Clark Atlanta found no evidence of hazing or any illegal activity, according to a statement.

"After conducting a self-­‐imposed, aggressive and thorough investigation, which began August 30 in response to an allegation regarding the possibility of hazing, Clark Atlanta University today announces that there was neither hazing nor any illegal activity as defined by Georgia Code 16-­‐5-­‐61," read a statement issued Tuesday. "Therefore, the University today is lifting its suspension of the 'Mighty Marching Panthers' Band."

The university self-imposed a suspension on the Mighty Marching Panthers on Aug. 30, halting all performances. The school stated at the time there was no clear and immediate evidence of illegal activity.

Hazing at Historically Black Colleges & Universities, like Clark Atlanta, have been increasingly under the microscope after the death of drum major Robert Champion during a hazing incident at Florida A&M University one year ago. Champion was beaten in the dark on a bus after a football game, ultimately leading to his death. Champion was from Decatur, Ga., just outside Atlanta.

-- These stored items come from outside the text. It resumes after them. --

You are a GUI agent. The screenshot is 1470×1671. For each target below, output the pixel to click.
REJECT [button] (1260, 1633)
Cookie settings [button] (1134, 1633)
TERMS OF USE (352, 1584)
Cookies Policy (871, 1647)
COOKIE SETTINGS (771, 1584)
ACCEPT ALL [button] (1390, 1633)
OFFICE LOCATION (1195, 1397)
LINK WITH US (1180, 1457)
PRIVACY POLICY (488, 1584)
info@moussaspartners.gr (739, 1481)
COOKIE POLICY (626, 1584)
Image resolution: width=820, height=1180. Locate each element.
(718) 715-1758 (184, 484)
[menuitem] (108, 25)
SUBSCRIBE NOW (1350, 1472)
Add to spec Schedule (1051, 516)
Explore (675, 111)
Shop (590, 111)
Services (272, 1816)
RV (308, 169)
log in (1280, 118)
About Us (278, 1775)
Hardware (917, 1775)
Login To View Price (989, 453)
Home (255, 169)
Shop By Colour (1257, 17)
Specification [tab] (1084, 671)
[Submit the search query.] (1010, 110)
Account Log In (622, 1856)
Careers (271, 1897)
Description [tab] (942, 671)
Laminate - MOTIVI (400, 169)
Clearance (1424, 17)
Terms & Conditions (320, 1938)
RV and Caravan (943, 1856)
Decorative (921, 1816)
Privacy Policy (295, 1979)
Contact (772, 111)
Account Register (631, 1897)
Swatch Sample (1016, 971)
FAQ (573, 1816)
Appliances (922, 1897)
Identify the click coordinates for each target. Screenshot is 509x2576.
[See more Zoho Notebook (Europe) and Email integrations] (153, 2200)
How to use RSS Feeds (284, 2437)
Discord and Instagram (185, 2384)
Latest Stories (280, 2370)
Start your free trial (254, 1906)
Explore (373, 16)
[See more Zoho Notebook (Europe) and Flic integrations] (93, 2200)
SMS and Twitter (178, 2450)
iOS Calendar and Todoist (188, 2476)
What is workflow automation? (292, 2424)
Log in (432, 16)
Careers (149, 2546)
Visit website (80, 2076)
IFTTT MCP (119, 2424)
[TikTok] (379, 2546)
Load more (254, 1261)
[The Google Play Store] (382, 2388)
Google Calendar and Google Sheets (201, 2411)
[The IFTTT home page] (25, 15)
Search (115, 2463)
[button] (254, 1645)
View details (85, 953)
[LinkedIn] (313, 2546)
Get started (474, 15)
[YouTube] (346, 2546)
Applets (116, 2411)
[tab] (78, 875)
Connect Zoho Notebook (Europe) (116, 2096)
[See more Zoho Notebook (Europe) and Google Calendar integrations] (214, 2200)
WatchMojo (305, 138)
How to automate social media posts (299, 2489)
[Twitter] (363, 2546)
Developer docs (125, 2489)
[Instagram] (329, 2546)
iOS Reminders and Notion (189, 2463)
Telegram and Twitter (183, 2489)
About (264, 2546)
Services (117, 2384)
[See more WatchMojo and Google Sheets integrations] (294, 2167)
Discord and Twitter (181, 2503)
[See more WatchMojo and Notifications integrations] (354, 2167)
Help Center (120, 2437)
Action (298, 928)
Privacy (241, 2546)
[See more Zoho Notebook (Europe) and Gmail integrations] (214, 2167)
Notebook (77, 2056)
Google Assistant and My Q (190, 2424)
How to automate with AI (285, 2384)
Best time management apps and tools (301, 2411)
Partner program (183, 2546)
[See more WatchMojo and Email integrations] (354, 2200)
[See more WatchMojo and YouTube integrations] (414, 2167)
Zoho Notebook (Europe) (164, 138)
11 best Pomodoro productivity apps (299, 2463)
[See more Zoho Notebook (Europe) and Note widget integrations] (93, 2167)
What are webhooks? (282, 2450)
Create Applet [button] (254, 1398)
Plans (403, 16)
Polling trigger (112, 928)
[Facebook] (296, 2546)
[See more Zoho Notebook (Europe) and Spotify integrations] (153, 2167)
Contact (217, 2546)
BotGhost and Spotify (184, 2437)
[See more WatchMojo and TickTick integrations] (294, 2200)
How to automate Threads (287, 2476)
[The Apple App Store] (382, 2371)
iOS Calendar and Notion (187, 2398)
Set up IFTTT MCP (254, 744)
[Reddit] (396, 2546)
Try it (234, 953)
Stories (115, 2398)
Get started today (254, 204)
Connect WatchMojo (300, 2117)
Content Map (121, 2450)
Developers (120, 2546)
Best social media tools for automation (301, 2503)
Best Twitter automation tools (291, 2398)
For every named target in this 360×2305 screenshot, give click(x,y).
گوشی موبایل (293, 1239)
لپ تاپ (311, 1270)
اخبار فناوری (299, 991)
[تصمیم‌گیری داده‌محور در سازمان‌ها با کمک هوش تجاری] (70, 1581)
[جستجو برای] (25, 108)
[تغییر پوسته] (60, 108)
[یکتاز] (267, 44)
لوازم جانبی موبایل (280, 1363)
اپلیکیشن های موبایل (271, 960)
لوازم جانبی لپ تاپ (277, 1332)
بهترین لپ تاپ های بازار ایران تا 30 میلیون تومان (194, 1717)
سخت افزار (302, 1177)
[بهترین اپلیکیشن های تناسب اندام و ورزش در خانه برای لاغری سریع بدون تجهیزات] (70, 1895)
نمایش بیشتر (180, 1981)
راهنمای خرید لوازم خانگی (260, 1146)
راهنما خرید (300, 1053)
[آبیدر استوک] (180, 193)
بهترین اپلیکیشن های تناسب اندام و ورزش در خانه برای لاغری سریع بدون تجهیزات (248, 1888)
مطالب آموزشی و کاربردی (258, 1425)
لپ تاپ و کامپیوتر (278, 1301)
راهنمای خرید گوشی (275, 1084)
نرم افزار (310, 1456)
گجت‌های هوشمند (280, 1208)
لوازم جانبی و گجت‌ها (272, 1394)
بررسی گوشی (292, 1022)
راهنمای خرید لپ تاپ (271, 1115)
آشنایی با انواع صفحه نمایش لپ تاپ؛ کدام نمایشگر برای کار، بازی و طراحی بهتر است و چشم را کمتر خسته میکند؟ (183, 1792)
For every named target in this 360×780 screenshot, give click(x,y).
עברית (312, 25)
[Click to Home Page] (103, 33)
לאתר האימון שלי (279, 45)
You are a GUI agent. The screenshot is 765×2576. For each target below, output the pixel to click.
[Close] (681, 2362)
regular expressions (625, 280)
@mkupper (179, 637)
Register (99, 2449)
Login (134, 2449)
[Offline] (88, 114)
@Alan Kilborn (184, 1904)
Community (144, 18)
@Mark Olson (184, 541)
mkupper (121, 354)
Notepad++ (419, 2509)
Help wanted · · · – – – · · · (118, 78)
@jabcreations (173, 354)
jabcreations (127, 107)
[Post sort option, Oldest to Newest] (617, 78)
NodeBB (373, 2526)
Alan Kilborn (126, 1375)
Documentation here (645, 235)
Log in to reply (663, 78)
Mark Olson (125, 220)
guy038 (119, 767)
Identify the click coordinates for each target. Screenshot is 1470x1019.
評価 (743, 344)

CNN reports several schools have been investigating hazing amid their ranks:

North Carolina Central University suspended its marching band's drum line for two weeks in September after an investigation into allegations of hazing found that all members of the line had violated the school's code of conduct.

According to the Herald-Sun newspaper in Durham, the school is ordering drum line members to attend a hazing prevention workshop and perform community service.

And Texas Southern University suspended its "Ocean of Soul" band last week to investigate a possible hazing incident involving a section of the band.

The AP reports it's unclear whether police were involved in the Clark Atlanta investigation.